Your objective:
Lay out every line of the listing as a Markdown table with a Row column for the row number and an Entry column for the line, leaving out blank lines.

Records to use:
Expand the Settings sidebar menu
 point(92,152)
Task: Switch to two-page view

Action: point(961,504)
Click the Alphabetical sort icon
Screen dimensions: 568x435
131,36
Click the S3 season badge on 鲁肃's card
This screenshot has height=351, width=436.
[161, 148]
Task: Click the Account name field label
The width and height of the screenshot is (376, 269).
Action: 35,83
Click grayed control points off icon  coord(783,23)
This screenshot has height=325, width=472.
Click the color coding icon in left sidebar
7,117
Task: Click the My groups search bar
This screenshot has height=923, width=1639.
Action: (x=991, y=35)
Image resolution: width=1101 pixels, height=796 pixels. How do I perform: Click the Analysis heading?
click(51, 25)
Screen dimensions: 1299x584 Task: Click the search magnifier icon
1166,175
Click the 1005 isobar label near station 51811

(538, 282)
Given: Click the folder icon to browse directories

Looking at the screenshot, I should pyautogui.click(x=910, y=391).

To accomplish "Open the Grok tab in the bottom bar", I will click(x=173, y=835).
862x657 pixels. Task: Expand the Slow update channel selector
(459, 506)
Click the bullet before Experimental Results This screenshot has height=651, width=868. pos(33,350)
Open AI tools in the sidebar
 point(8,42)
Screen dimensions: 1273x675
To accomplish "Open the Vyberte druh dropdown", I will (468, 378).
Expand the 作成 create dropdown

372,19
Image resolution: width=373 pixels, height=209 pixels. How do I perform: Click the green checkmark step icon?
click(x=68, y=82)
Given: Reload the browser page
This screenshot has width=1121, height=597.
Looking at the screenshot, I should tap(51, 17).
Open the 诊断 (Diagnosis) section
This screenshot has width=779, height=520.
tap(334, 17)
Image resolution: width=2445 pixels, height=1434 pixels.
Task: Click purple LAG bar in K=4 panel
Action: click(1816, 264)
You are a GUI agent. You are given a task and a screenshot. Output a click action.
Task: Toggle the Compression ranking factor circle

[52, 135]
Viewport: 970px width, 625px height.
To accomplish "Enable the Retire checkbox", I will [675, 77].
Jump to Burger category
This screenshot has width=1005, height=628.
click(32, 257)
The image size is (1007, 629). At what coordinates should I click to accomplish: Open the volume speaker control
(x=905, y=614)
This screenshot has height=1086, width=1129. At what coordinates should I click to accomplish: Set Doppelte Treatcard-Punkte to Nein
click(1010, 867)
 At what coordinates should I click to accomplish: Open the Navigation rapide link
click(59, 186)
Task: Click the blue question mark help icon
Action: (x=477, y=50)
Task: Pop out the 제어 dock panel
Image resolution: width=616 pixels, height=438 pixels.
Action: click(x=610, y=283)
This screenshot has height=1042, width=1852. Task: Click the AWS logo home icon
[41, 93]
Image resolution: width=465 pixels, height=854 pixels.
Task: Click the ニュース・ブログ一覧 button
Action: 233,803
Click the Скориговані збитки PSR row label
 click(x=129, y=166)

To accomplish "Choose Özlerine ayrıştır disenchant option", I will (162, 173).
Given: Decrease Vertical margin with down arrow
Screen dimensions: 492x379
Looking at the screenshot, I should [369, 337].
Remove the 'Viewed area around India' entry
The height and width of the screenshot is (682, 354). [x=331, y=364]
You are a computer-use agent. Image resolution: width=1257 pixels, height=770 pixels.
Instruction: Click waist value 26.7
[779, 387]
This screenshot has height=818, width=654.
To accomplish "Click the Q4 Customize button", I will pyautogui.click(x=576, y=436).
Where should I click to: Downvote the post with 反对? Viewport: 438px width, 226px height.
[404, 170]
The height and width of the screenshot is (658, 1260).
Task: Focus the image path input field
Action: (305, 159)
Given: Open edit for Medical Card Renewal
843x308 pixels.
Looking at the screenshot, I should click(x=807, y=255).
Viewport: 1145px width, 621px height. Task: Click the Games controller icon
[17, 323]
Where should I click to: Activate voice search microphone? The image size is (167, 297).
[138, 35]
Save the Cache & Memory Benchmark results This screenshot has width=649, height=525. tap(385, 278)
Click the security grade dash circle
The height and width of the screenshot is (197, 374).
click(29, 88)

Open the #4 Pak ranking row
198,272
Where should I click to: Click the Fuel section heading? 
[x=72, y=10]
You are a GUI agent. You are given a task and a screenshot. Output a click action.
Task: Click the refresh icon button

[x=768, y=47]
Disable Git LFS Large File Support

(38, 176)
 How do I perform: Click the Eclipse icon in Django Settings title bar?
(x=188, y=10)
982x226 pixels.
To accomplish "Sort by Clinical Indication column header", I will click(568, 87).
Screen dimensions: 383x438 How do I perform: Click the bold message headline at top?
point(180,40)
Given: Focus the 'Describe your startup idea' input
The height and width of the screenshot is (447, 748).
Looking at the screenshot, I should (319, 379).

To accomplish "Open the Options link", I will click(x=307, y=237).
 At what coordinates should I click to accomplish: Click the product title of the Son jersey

Complete response:
| Row | Entry |
|---|---|
| 1 | Expand the Settings sidebar menu |
| 2 |  point(92,152) |
| 3 | Task: Switch to two-page view |
| 4 | Action: point(961,504) |
| 5 | Click the Alphabetical sort icon |
| 6 | Screen dimensions: 568x435 |
| 7 | 131,36 |
| 8 | Click the S3 season badge on 鲁肃's card |
| 9 | This screenshot has height=351, width=436. |
| 10 | [161, 148] |
| 11 | Task: Click the Account name field label |
| 12 | The width and height of the screenshot is (376, 269). |
| 13 | Action: 35,83 |
| 14 | Click grayed control points off icon  coord(783,23) |
| 15 | This screenshot has height=325, width=472. |
| 16 | Click the color coding icon in left sidebar |
| 17 | 7,117 |
| 18 | Task: Click the My groups search bar |
| 19 | This screenshot has height=923, width=1639. |
| 20 | Action: (x=991, y=35) |
| 21 | Image resolution: width=1101 pixels, height=796 pixels. How do I perform: Click the Analysis heading? |
| 22 | click(51, 25) |
| 23 | Screen dimensions: 1299x584 Task: Click the search magnifier icon |
| 24 | 1166,175 |
| 25 | Click the 1005 isobar label near station 51811 |
| 26 | (538, 282) |
| 27 | Given: Click the folder icon to browse directories |
| 28 | Looking at the screenshot, I should pyautogui.click(x=910, y=391). |
| 29 | To accomplish "Open the Grok tab in the bottom bar", I will click(x=173, y=835). |
| 30 | 862x657 pixels. Task: Expand the Slow update channel selector |
| 31 | (459, 506) |
| 32 | Click the bullet before Experimental Results This screenshot has height=651, width=868. pos(33,350) |
| 33 | Open AI tools in the sidebar |
| 34 |  point(8,42) |
| 35 | Screen dimensions: 1273x675 |
| 36 | To accomplish "Open the Vyberte druh dropdown", I will (468, 378). |
| 37 | Expand the 作成 create dropdown |
| 38 | 372,19 |
| 39 | Image resolution: width=373 pixels, height=209 pixels. How do I perform: Click the green checkmark step icon? |
| 40 | click(x=68, y=82) |
| 41 | Given: Reload the browser page |
| 42 | This screenshot has width=1121, height=597. |
| 43 | Looking at the screenshot, I should tap(51, 17). |
| 44 | Open the 诊断 (Diagnosis) section |
| 45 | This screenshot has width=779, height=520. |
| 46 | tap(334, 17) |
| 47 | Image resolution: width=2445 pixels, height=1434 pixels. |
| 48 | Task: Click purple LAG bar in K=4 panel |
| 49 | Action: click(1816, 264) |
| 50 | You are a GUI agent. You are given a task and a screenshot. Output a click action. |
| 51 | Task: Toggle the Compression ranking factor circle |
| 52 | [52, 135] |
| 53 | Viewport: 970px width, 625px height. |
| 54 | To accomplish "Enable the Retire checkbox", I will [675, 77]. |
| 55 | Jump to Burger category |
| 56 | This screenshot has width=1005, height=628. |
| 57 | click(32, 257) |
| 58 | The image size is (1007, 629). At what coordinates should I click to accomplish: Open the volume speaker control |
| 59 | (x=905, y=614) |
| 60 | This screenshot has height=1086, width=1129. At what coordinates should I click to accomplish: Set Doppelte Treatcard-Punkte to Nein |
| 61 | click(1010, 867) |
| 62 |  At what coordinates should I click to accomplish: Open the Navigation rapide link |
| 63 | click(59, 186) |
| 64 | Task: Click the blue question mark help icon |
| 65 | Action: (x=477, y=50) |
| 66 | Task: Pop out the 제어 dock panel |
| 67 | Image resolution: width=616 pixels, height=438 pixels. |
| 68 | Action: click(x=610, y=283) |
| 69 | This screenshot has height=1042, width=1852. Task: Click the AWS logo home icon |
| 70 | [41, 93] |
| 71 | Image resolution: width=465 pixels, height=854 pixels. |
| 72 | Task: Click the ニュース・ブログ一覧 button |
| 73 | Action: 233,803 |
| 74 | Click the Скориговані збитки PSR row label |
| 75 |  click(x=129, y=166) |
| 76 | To accomplish "Choose Özlerine ayrıştır disenchant option", I will (162, 173). |
| 77 | Given: Decrease Vertical margin with down arrow |
| 78 | Screen dimensions: 492x379 |
| 79 | Looking at the screenshot, I should [369, 337]. |
| 80 | Remove the 'Viewed area around India' entry |
| 81 | The height and width of the screenshot is (682, 354). [x=331, y=364] |
| 82 | You are a computer-use agent. Image resolution: width=1257 pixels, height=770 pixels. |
| 83 | Instruction: Click waist value 26.7 |
| 84 | [779, 387] |
| 85 | This screenshot has height=818, width=654. |
| 86 | To accomplish "Click the Q4 Customize button", I will pyautogui.click(x=576, y=436). |
| 87 | Where should I click to: Downvote the post with 反对? Viewport: 438px width, 226px height. |
| 88 | [404, 170] |
| 89 | The height and width of the screenshot is (658, 1260). |
| 90 | Task: Focus the image path input field |
| 91 | Action: (305, 159) |
| 92 | Given: Open edit for Medical Card Renewal |
| 93 | 843x308 pixels. |
| 94 | Looking at the screenshot, I should click(x=807, y=255). |
| 95 | Viewport: 1145px width, 621px height. Task: Click the Games controller icon |
| 96 | [17, 323] |
| 97 | Where should I click to: Activate voice search microphone? The image size is (167, 297). |
| 98 | [138, 35] |
| 99 | Save the Cache & Memory Benchmark results This screenshot has width=649, height=525. tap(385, 278) |
| 100 | Click the security grade dash circle |
| 101 | The height and width of the screenshot is (197, 374). |
| 102 | click(29, 88) |
| 103 | Open the #4 Pak ranking row |
| 104 | 198,272 |
| 105 | Where should I click to: Click the Fuel section heading?  |
| 106 | [x=72, y=10] |
| 107 | You are a GUI agent. You are given a task and a screenshot. Output a click action. |
| 108 | Task: Click the refresh icon button |
| 109 | [x=768, y=47] |
| 110 | Disable Git LFS Large File Support |
| 111 | (38, 176) |
| 112 |  How do I perform: Click the Eclipse icon in Django Settings title bar? |
| 113 | (x=188, y=10) |
| 114 | 982x226 pixels. |
| 115 | To accomplish "Sort by Clinical Indication column header", I will click(568, 87). |
| 116 | Screen dimensions: 383x438 How do I perform: Click the bold message headline at top? |
| 117 | point(180,40) |
| 118 | Given: Focus the 'Describe your startup idea' input |
| 119 | The height and width of the screenshot is (447, 748). |
| 120 | Looking at the screenshot, I should (319, 379). |
| 121 | To accomplish "Open the Options link", I will click(x=307, y=237). |
| 122 |  At what coordinates should I click to accomplish: Click the product title of the Son jersey |